For weeks he preached and prayed, money flying out of our pockets while we fell to the ground. We, the faithful, showed up to the small church on the hill night after night for weeks on end. The committed ones. The ones who wanted revival. And for weeks on end, he told us how revival was coming. How we needed to believe more. Give more. Sacrifice more. How our acts of faith were the same as the widow’s mite. We needed to give sacrificially. Be willing to take a risk. Maybe then God would show up.
Please, we begged, baggy jeans and country knees to the floor. Show up.
This was the rhythm I would eventually learn. Not long after they arrived in our little church, the man in the suit turned to me and said, “Come with us.” And so I did. Halfway through my senior year of high school and until I was nearly 20, I played piano and sang night after night while we traveled from city to city. The story was the same every night — two sermons. One on money. One on God’s coming revival. That was the one that usually tied to your circumstances. The one that asked if you had bills to pay, rent due, illness in your body, an unsaved family member, that God’s revival would come if you had enough faith. If you believed enough, shouted enough, prayed enough, gave enough.

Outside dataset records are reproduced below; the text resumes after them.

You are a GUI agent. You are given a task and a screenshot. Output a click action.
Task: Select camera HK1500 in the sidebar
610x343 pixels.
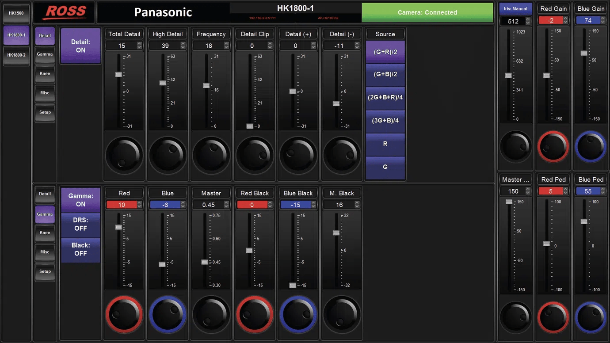[16, 13]
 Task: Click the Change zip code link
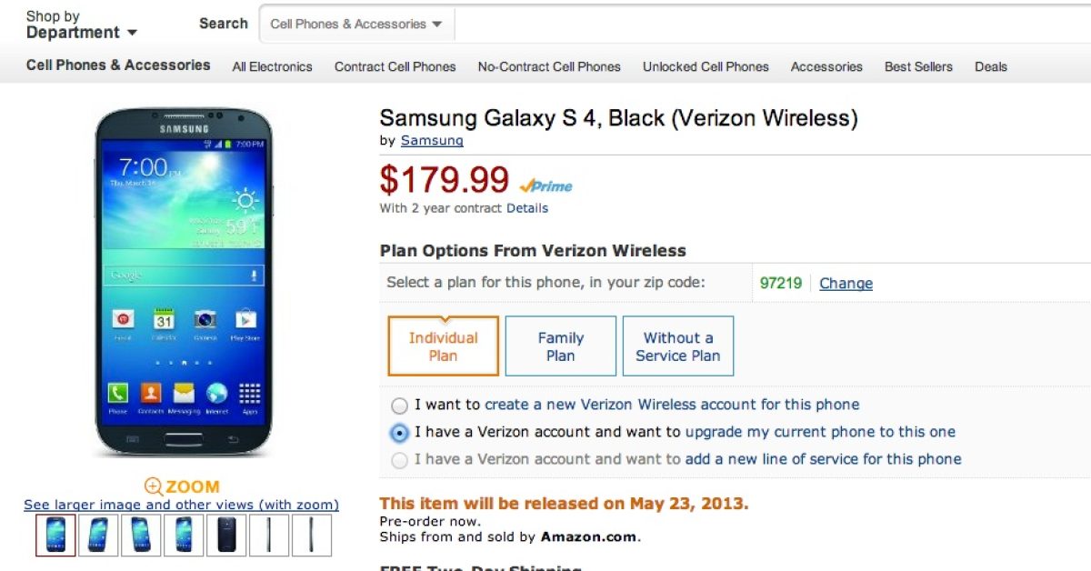coord(846,283)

“Give and it will give back to you,” he’d say. Direct correlations drawn between how sacrificial your giving was and how active God would be. As if His desire to move was contingent on us. On my money. On my faith. On my action and ability, willingness and desperation. On how loudly we’d could shout or how much we had cried. God was a reluctant guest who needed a bit more convincing to actually show up at the party.

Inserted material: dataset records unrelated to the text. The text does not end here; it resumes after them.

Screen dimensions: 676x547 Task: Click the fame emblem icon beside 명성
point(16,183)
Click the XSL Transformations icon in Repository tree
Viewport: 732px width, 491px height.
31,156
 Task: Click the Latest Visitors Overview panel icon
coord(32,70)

We traveled from Miami to New Jersey to Michigan to Alaska. The same message everywhere we went. God was bringing blessing and revival. God also was telling you to fund that mission. Sow a seed to see what God will do. Speak as though you have it. Don’t say you’re sick — say “The doctor may say I’m sick, but I believe I’m healed.”
It didn’t take long for the strings to unravel.
For part of one stretch in Michigan, while the pastor and his wife rolled around town in a Jaguar, the ministry interns were getting our food and essentials off of the local food donation truck. They dined wherever their ministry supporters were taking them. We dined on the dented cans and expired boxes of Chef Boyardee and mac and cheese.
Yet night after night, I sang the songs. Night after night, I counted the offerings. Night after night, we participated in the same cut-and-paste routine. Marriages were struggling. Illness was represented en masse. Homeless guests would come listen. What a spectacle to see. Our door-to-door “evangelism” ministry was led by a slick salesman from Ohio. He taught us how to nod when we asked people questions.
“Before you know it,” he said, “they’re nodding with you. That counts as a salvation. Write it down.”
Stacks of names would be brought in night after night. People who sat next to us on the buses, met us in the streets, nodded with us when we asked if they were afraid to go to hell. Names of people I never saw again. Faces I never knew beyond a number. That stack of names was held up in front of the cash poor crowd each night.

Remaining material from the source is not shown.